Image - (2017) Volume 1, Issue 2
Rodrigues AN*, Pranavan G and Gananadha S
Department of General Surgery, The Canberra Hospital, 77 Yamba Drive, Garran, Australia
*Corresponding Author:
Rodrigues AN
Department of General Surgery
The Canberra Hospital, 77 Yamba Drive
Garran, ACT 2605, Australia
Tel: +61402902282
E-mail: Nicole.rodrigues@act.gov.au
Received date: May 05, 2017; Accepted date: May 06, 2017; Published date: May 08, 2017
Citation: Rodrigues AN, Pranavan G, Gananadha S. Renal Cell Carcinoma with Gastric and Paratracheal Metastases. J Clin Gastroenterol Hepatol 2017, 1:2. doi: 10.21767/2575-7733.10000i15
Renal cell carcinoma (RCC) has been known metastasize to almost all organ systems [1], however gastric metastasis is rare, with 50 cases reported in the literature to date [2]. There are also few reports of Para-tracheal RCC metastases. Here we describe a case of a 73-year-old patient with disseminated metastatic renal cell carcinoma (RCC) with gastric metastasis and a large para-treacheal deposit resulting in tracheal invasion and compression.
Description
Renal cell carcinoma (RCC) has been known metastasize to almost all organ systems [1], however gastric metastasis is rare, with 50 cases reported in the literature to date [2]. There are also few reports of Para-tracheal RCC metastases. Here we describe a case of a 73-year-old patient with disseminated metastatic renal cell carcinoma (RCC) with gastric metastasis and a large para-treacheal deposit resulting in tracheal invasion and compression.

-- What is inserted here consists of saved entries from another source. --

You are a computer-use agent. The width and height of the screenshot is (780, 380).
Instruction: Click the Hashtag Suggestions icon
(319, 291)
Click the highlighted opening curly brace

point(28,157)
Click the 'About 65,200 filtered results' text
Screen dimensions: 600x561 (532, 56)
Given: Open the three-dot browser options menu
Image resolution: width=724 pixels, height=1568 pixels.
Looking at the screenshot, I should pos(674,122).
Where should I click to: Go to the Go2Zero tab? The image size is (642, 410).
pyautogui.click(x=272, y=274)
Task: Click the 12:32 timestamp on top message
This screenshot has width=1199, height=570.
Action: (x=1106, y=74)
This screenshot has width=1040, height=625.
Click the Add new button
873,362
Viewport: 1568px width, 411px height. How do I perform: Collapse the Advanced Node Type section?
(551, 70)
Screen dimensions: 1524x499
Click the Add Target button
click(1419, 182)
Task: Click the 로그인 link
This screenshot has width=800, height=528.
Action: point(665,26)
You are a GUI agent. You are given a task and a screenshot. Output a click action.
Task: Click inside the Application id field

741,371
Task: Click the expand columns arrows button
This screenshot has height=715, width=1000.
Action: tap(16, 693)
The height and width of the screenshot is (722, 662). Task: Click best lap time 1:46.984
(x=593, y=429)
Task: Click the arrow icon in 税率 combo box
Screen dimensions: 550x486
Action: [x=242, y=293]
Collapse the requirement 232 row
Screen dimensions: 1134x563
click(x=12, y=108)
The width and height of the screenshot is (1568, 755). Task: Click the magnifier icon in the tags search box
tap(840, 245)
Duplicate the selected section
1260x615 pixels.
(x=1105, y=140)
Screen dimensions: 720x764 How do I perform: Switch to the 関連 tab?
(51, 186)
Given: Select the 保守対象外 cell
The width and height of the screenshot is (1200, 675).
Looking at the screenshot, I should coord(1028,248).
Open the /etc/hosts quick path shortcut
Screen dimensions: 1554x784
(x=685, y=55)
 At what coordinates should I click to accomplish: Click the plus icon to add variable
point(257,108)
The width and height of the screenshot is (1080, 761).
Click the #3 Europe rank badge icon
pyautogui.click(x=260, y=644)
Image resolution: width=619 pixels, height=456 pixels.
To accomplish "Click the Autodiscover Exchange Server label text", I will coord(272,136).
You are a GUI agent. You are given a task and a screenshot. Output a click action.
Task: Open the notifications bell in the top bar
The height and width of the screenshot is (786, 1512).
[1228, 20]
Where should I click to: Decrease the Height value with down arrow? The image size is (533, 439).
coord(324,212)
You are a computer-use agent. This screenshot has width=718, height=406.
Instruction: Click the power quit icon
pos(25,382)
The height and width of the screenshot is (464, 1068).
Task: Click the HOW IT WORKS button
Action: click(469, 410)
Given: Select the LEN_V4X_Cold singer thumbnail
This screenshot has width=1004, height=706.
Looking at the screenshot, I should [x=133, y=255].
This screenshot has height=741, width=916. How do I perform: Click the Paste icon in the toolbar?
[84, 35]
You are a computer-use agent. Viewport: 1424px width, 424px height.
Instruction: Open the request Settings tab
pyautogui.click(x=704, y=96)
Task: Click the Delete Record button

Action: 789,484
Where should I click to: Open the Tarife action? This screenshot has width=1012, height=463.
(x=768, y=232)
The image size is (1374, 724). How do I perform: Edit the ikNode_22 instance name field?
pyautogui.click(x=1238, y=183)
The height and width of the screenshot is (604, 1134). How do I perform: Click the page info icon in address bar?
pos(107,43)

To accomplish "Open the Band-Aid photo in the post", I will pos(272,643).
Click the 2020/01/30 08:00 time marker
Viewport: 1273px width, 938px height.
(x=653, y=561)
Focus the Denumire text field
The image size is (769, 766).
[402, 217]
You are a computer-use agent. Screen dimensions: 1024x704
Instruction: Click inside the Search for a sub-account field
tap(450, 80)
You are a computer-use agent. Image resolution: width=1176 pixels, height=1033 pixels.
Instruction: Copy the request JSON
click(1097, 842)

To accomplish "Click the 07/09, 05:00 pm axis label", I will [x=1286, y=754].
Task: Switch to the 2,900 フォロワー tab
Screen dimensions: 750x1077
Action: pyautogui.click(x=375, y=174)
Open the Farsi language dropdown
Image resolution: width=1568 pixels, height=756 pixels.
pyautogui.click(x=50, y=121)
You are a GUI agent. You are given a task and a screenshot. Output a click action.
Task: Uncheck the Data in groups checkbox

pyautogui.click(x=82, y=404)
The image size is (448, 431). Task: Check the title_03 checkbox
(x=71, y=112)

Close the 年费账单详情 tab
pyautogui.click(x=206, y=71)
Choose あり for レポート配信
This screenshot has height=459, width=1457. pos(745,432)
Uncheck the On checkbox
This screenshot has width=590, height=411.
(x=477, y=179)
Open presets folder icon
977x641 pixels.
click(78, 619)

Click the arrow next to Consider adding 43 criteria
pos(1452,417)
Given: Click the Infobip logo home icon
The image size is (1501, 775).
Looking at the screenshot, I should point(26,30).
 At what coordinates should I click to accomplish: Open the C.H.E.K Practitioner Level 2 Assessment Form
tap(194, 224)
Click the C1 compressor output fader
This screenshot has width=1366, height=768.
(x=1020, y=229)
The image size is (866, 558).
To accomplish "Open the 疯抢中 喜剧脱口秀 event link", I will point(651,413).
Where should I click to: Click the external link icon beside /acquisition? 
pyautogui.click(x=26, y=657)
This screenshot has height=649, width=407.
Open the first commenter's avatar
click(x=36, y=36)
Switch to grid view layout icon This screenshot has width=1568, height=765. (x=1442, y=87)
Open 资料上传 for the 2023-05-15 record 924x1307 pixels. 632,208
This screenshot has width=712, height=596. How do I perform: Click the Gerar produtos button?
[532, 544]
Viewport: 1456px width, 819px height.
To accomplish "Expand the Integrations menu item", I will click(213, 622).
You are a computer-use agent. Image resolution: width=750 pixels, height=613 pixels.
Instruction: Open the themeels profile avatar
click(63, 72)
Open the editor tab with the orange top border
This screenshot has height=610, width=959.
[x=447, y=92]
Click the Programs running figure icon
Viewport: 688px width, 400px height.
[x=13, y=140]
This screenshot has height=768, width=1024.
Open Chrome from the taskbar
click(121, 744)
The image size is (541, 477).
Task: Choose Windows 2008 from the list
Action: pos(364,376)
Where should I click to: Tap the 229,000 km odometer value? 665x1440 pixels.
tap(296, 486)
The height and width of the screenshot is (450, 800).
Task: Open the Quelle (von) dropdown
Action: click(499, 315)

The RCC was initially resected in 2009 with a right partial nephrectomy, followed by a complete right nephrectomy in 2014 after tumour recurrence. He had stable disease on Pazopanib, however presented in August 2016 with melena, and was found to have a large polypoid lesion at the gastric greater curvature on gastroscopy (Figure 1). This was revealed to be an ulcerated metastatic RCC deposit on histopathology. He underwent a distal gastrectomy in September 2016 and was commenced on Sunitinib. PET-CT also showed a suspicious large left para-tracheal mass (Figures 2 and 3), and despite the chemotherapy, had grown on a subsequent CT in January 2017, with tracheal deviation and invasion causing haemoptysis and stridor. After multidisciplinary consultation, he decided for palliative treatment and died due to acute respiratory distress 5 days later.
Figure 1:Gastric RCC deposit on gastroscopy in August 2016.
Figure 2:CT axial slice of left paratracheal deposit causing tracheal deviation in January 2017.
Figure 3:PET/CT of left paratracheal deposit, again demonstrating tracheal deviation to the right, as well as the FDG avid gastric lesion.